--- Work order 1 ---
In the text on intrinsic dimension, what do methods like the Kozachenko-Leonenko estimator use to estimate intrinsic dimension?
--- Work order 2 ---
Name every field in which the text on intrinsic dimension says the concept applies.
───── Quoted passage ─────
Intrinsic Dimension

The intrinsic dimension of a dataset is the minimum number of variables needed to represent the data without significant loss of information — the true degrees of freedom of the underlying generating process, as opposed to the ambient dimension of the space in which the data is embedded. A dataset may live in a thousand-dimensional space while having an intrinsic dimension of only three or four, meaning that the relevant structure is concentrated on a low-dimensional manifold.

Intrinsic dimension is not merely a preprocessing statistic. It is a diagnostic: if the intrinsic dimension is much lower than the ambient dimension, then dimensionality reduction is not just helpful but theoretically justified. Methods like the Kozachenko-Leonenko estimator and its extensions estimate intrinsic dimension from the scaling of nearest-neighbor distances, revealing that the apparent complexity of a dataset may be an artifact of its representation rather than its nature.

The concept generalizes beyond data analysis to dynamical systems, where the intrinsic dimension of an attractor determines the number of equations needed for a minimal embedding, and to neural networks, where the intrinsic dimension of the data manifold may explain why overparameterized models generalize despite having vastly more parameters than training examples.

Intrinsic dimension is not a property of the data; it is a property of the relationship between the data and the observer who measures it. Change the coordinate system, and the intrinsic dimension may change — which means the 'true' dimension is not a number but a negotiation.
───── Data extract ─────
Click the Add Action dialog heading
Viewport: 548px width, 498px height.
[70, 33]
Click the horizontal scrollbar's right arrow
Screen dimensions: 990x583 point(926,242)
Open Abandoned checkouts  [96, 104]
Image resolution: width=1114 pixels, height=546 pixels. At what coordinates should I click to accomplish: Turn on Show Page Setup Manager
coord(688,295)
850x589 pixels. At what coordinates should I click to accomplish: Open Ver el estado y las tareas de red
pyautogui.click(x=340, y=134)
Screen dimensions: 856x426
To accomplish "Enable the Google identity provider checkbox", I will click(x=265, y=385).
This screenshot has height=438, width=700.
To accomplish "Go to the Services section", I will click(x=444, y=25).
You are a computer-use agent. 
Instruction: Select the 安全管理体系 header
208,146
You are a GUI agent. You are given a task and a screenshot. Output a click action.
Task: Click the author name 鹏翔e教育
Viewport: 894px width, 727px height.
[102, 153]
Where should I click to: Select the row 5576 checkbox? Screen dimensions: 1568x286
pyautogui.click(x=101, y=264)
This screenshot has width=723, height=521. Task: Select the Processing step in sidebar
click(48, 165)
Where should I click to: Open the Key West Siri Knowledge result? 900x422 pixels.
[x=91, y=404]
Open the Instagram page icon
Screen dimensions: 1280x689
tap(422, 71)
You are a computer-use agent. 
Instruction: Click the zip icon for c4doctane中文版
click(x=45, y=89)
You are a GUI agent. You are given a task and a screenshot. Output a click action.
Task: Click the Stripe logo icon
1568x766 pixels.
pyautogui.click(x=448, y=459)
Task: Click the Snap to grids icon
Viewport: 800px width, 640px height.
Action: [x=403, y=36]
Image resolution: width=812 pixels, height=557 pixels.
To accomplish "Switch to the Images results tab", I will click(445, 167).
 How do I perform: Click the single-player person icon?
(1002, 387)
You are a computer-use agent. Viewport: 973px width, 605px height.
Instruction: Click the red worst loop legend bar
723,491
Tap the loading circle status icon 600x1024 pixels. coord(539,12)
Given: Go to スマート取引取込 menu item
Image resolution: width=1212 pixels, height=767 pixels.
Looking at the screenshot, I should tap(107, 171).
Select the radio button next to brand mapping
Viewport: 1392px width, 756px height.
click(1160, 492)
─────
--- Final answer 1 ---
The scaling of nearest-neighbor distances.

--- Final answer 2 ---
Data analysis, dynamical systems, neural networks